On Sat, Oct 10, 2020 at 3:34 PM Marco Sulla <Marco.Sulla.Python@gmail.com> wrote:
On Sat, 10 Oct 2020 at 19:28, Tim Peters <tim.peters@gmail.com> wrote:
> Try to spell out what you mean - precisely! - by "this". I can't do
> that for you. For any plausible way of fleshing it out I've thought
> of, the answer is "no".

Well, please, don't be so harsh. I'm trying to discuss to someone that
co-created Python itself, it's not simple to me :-P

> The closest you can get to BigDecimal's behavior "by magic" in Python
> is to set the context precision to its maximum allowed value.

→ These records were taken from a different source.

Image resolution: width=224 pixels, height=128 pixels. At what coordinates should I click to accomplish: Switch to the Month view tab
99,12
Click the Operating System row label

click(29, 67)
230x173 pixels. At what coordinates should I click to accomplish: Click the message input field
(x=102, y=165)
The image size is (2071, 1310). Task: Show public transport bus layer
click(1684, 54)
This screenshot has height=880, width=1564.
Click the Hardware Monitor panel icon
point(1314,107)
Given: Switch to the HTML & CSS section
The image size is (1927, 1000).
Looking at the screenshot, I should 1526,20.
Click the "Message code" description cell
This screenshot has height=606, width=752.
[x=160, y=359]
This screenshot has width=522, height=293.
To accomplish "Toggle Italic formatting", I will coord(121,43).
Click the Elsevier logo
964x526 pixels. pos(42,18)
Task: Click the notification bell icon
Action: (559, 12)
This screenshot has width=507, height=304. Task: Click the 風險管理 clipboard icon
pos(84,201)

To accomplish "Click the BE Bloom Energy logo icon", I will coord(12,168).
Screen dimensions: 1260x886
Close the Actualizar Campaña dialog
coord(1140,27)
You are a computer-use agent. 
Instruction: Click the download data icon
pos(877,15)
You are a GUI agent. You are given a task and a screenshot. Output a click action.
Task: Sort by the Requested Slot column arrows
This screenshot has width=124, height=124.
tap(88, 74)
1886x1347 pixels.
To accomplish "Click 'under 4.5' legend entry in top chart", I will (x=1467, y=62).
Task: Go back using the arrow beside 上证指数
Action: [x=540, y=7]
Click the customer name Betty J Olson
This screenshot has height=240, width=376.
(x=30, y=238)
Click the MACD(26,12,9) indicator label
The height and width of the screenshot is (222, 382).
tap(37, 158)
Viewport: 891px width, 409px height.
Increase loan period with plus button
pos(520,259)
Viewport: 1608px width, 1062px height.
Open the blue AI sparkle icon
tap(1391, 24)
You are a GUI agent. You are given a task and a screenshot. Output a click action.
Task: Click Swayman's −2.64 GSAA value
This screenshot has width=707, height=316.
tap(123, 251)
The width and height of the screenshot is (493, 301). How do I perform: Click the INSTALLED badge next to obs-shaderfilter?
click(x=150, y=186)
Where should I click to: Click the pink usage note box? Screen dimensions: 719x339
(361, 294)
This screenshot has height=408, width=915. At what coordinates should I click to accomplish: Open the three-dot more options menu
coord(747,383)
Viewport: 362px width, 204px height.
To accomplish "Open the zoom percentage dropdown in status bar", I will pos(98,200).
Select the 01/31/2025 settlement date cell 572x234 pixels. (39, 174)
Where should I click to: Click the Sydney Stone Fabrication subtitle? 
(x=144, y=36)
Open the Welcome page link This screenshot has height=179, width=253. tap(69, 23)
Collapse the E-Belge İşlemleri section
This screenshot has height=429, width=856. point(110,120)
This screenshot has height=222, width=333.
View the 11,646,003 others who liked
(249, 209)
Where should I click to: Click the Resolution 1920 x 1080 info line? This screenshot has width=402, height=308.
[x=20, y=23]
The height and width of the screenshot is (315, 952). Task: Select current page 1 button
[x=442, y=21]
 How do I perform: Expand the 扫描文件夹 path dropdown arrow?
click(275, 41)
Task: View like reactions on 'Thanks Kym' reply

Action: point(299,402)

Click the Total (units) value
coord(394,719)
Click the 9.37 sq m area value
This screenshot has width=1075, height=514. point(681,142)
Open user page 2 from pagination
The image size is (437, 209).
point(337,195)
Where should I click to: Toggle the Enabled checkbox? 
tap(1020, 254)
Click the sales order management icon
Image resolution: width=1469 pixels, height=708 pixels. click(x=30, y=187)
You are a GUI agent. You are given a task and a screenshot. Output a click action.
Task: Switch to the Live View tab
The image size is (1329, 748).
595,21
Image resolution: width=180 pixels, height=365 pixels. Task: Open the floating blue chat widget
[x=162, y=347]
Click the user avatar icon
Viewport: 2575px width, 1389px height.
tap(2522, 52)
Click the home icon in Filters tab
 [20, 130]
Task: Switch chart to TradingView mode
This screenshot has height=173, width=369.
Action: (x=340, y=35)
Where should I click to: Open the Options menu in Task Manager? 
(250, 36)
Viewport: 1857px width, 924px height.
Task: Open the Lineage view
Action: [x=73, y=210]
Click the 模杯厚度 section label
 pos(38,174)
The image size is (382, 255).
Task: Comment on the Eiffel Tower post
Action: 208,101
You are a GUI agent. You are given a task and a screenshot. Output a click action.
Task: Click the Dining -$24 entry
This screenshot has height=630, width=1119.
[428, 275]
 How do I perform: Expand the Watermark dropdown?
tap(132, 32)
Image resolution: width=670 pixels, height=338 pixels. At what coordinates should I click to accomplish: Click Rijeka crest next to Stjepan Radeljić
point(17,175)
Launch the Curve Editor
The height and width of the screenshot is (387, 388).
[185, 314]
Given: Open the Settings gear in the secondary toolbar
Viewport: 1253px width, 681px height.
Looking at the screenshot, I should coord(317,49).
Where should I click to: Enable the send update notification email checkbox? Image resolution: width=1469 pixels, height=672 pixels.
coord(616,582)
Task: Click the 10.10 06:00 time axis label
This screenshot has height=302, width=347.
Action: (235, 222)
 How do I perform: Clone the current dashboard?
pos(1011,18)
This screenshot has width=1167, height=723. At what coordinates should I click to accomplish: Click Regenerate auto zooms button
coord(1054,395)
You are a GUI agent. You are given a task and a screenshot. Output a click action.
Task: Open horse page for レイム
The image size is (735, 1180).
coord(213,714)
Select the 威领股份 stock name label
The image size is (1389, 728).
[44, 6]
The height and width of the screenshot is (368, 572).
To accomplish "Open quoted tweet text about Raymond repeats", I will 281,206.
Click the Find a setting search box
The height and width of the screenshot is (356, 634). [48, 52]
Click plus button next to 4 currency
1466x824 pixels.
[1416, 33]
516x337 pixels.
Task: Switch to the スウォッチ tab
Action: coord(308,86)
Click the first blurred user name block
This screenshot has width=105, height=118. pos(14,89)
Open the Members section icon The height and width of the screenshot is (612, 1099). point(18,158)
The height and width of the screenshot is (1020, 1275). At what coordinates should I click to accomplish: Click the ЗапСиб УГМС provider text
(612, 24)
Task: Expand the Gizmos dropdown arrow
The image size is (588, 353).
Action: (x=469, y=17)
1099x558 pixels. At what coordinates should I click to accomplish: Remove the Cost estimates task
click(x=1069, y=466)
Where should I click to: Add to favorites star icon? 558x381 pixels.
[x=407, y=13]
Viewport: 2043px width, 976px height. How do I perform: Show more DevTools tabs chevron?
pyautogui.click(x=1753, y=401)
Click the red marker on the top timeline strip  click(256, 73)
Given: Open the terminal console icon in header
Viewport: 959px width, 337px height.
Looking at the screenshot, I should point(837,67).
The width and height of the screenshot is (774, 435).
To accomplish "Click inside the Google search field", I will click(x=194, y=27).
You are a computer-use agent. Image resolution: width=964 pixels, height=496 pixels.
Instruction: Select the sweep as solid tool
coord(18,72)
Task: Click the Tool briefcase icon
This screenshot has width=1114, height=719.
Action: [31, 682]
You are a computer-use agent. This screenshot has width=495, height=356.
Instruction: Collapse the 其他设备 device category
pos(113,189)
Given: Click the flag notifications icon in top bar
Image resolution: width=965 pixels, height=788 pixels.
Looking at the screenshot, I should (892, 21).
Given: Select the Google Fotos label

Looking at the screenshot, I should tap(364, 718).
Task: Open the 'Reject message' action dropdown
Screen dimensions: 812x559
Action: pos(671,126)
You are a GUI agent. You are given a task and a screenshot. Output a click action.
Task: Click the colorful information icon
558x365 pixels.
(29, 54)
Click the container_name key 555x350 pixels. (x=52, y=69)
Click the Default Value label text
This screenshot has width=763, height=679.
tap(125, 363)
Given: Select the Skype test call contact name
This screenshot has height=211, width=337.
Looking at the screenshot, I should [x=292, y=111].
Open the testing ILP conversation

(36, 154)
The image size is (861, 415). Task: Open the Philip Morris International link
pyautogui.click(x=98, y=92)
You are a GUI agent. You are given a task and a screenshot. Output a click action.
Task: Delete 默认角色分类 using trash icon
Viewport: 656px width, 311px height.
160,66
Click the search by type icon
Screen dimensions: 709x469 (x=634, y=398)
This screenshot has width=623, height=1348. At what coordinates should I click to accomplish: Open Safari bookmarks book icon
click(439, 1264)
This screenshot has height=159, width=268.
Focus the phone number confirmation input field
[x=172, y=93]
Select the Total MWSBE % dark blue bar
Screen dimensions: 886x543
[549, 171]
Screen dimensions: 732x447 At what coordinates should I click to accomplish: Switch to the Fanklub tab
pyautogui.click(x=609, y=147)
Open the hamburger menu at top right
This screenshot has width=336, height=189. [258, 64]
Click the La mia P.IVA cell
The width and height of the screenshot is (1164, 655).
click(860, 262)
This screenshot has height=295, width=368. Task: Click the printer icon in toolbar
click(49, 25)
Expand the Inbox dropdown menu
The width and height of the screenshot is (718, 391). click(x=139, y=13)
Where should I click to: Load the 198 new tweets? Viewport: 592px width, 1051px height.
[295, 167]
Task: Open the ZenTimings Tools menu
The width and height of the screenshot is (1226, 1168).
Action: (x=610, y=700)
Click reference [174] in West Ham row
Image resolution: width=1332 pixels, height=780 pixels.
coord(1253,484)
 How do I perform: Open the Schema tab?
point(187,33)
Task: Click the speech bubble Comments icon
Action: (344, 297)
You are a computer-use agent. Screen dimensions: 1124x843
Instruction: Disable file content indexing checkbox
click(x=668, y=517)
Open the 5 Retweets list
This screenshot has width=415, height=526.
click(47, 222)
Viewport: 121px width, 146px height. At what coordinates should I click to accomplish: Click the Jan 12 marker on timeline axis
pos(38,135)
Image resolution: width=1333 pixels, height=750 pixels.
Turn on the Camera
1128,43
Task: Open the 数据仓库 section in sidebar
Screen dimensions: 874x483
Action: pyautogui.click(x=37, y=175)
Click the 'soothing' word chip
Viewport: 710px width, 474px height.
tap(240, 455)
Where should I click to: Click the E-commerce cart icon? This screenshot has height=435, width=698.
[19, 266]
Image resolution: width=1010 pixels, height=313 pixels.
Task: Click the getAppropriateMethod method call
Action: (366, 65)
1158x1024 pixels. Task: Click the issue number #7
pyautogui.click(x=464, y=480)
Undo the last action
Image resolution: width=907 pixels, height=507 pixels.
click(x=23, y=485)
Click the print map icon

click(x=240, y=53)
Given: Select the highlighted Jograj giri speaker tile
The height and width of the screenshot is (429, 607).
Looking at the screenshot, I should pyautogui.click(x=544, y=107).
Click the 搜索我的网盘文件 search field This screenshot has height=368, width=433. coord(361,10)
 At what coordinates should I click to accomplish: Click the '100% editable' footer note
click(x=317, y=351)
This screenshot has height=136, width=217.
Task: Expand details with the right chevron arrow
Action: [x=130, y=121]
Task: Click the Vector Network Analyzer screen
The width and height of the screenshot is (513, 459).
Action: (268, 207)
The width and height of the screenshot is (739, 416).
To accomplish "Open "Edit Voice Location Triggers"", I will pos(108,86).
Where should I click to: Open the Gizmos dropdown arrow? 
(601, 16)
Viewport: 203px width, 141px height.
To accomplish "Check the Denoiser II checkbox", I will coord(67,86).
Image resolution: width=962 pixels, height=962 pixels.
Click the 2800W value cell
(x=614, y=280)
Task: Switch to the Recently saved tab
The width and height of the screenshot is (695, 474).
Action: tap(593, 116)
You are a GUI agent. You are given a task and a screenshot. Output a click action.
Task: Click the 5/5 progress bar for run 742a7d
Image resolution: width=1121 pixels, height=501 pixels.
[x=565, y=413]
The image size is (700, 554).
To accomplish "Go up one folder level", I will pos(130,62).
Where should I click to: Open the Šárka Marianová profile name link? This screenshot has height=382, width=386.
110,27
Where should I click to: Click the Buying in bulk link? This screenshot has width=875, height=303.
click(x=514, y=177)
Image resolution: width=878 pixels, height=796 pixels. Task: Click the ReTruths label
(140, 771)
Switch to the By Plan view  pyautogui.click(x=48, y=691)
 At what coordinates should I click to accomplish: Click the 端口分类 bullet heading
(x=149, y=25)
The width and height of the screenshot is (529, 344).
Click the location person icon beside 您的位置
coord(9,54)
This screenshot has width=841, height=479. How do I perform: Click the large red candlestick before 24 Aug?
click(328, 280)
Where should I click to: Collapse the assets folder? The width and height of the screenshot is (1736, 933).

I think there's another "trick" to get the BigDecimal behaviour.
If you read the Javadoc, it says that each operation has a default
precision. For example, multiplication a*b has precision = a_scale +
b_scale. So, in reality, also BigDecimal has a context with finite
precision. The difference is that the default context has a variable
precision, depending on the operation.

Could Python decimal have something similar, maybe by setting prec = -1?